**TASKS TO CARRY OUT:**
1. Write out the passage of the film review starting with "Date: 24/03/10, updated" and going on through "cannot stop her.", substituting "reporter" for "journalist" each time it appears.
2. Using the film review, mark each statement as agreeing with it or not, and quote the words that decide it: (a) The film was directed by Christopher Hampton. (b) The whole film is in Spanish. (c) Carlos works at a newspaper.

Imagining Argentina (DVD)

Date: 24/03/10, updated on 24/03/10 (43 review reads)

Rating:

Advantages: Some nice shots of the Pampas

Disadvantages: Bad acting, ridiculous and holey plot

** Synopsis **

Imagining Argentina was made in 2003 and directed by Christopher Hampton. Antonio Banderas and Emma Thompson play a married couple, Carlos and Cecilia, living in Buenos Aires in the mid-1970s. The country is in the grip of a military dictatorship and its citizens are going through turmoil. Every day, people keep being "disappeared": they vanish without trace, often after having committed some very minor act of political dissidence, such as protesting at the price of bus tickets. Cecilia, a journalist, keeps reporting these disappearances despite having received death threats. Carlos isn't too keen on her doing this, but she is headstrong and he cannot stop her.

One night Carlos comes home from the children's theatre where he works to find that Cecilia has been "disappeared" herself. He and his teenage daughter are desperate to find her, but don't know where to look. Then a curious thing happens - Carlos starts having visions of where Cecilia is being held. He believes he has a gift and puts it to use straight away, holding meetings in his back yard for the relatives of missing persons. Carlos finds he is able to see in his mind's eye the fate of people's loved ones who have been "disappeared", but for some reason he can't get a clear picture of Cecilia. He ends up following clues that come to him in dreams, combing the city and its surroundings for the place where Cecilia is being held. But at the same time the government has got wind of his clairvoyance and the meetings he is holding, and its henchmen start abducting Carlos' remaining loved ones. Will Carlos be able to find Cecilia before his life is completely destroyed?


** My opinion **

A film that started very promisingly for me, with original 1970's footage of Argentinian citizens protesting against their harsh leaders, quickly became a huge disappointment. It was so bad I hardly know where to start.

First of all, I knew the film was going to be in English rather than Spanish, and assumed that Banderas and Thompson would be playing an Argentinian-British couple or something similar. As it turned out, all of the characters play Argentinians, but the whole film is in English. This was very confusing as most of them had such thick accents that I couldn't always understand their English, and Emma Thompson's accent is ridiculous; a stock "foreign" accent with plummy vowels that keep poking through.

The next problem was the wooden acting combined with a highly melodramatic plot: I felt as though I was watching a cheap 1980s US soap opera, complete with cliched love scenes. Banderas and Thompson try their best, but their monotonous-voiced daughter appears to have researched the role by watching Pinocchio (though she does improve a little later on as a sobbing torture victim - maybe the director had given her a good telling-off by then). Meanwhile Carlos' colleague Silvio (cast as the shouty one, to contrast with the non-shouty colleague) was so dire an actor I wondered whether he was a member of the crew dragged in front of the camera to make up the numbers. Some of the bit-part actors are even worse. Were these people only chosen for the film because they could speak English? Also, judging by their pronunciation, many of them appear to be Spaniards rather than Argentinians (indeed, part of the film was made in Spain). I suppose the director thought an English-speaking audience wouldn't notice or care. Well I did!

**SUPPLIED MATERIAL:**
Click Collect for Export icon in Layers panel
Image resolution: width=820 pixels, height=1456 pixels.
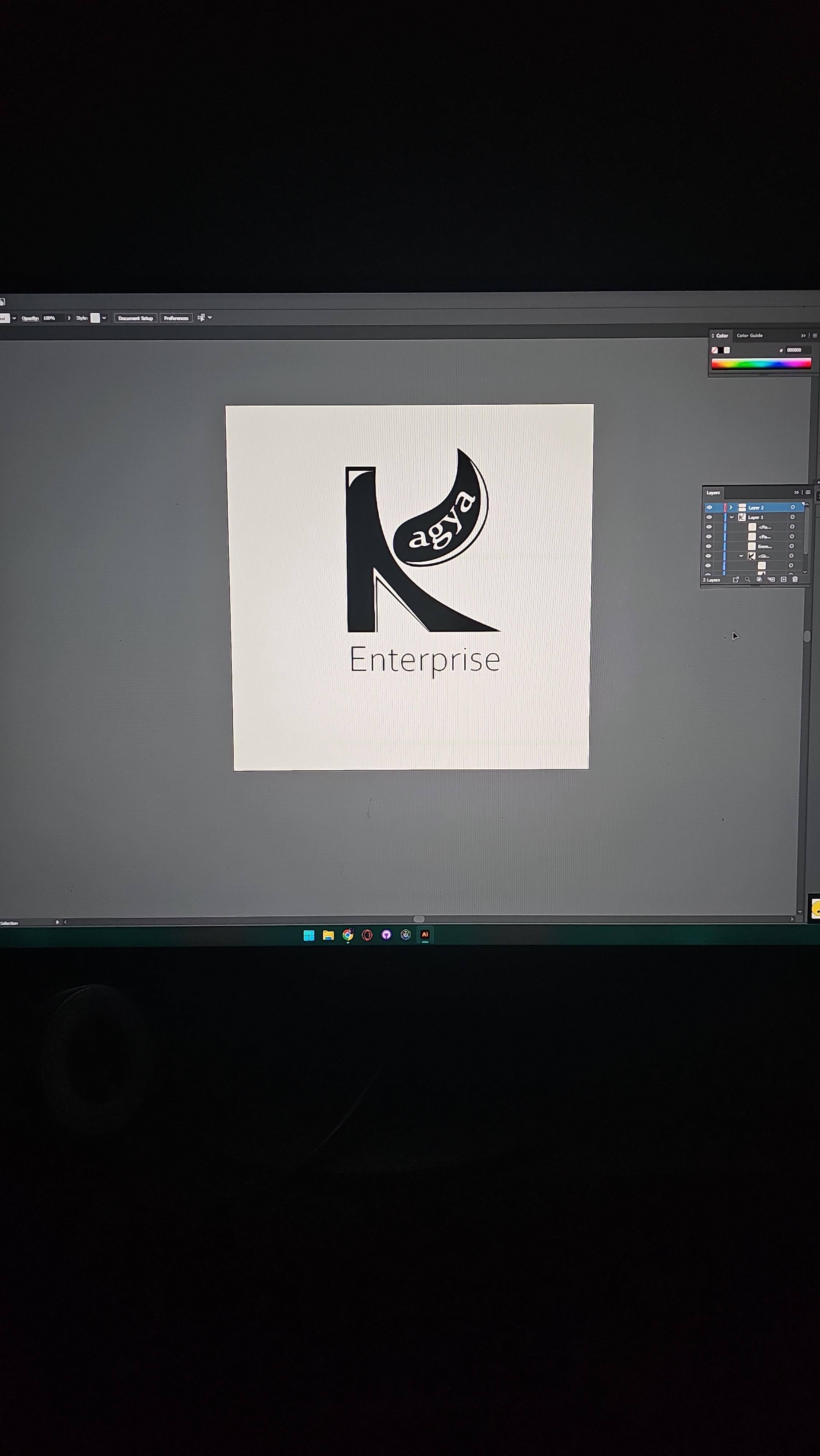point(736,579)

**SOLVED PROBLEMS:**
1.
Date: 24/03/10, updated on 24/03/10 (43 review reads)

Rating:

Advantages: Some nice shots of the Pampas

Disadvantages: Bad acting, ridiculous and holey plot

** Synopsis **

Imagining Argentina was made in 2003 and directed by Christopher Hampton. Antonio Banderas and Emma Thompson play a married couple, Carlos and Cecilia, living in Buenos Aires in the mid-1970s. The country is in the grip of a military dictatorship and its citizens are going through turmoil. Every day, people keep being "disappeared": they vanish without trace, often after having committed some very minor act of political dissidence, such as protesting at the price of bus tickets. Cecilia, a reporter, keeps reporting these disappearances despite having received death threats. Carlos isn't too keen on her doing this, but she is headstrong and he cannot stop her.

2.
(a) Yes: "directed by Christopher Hampton"
(b) No: "the whole film is in English"
(c) No: "the children's theatre where he works"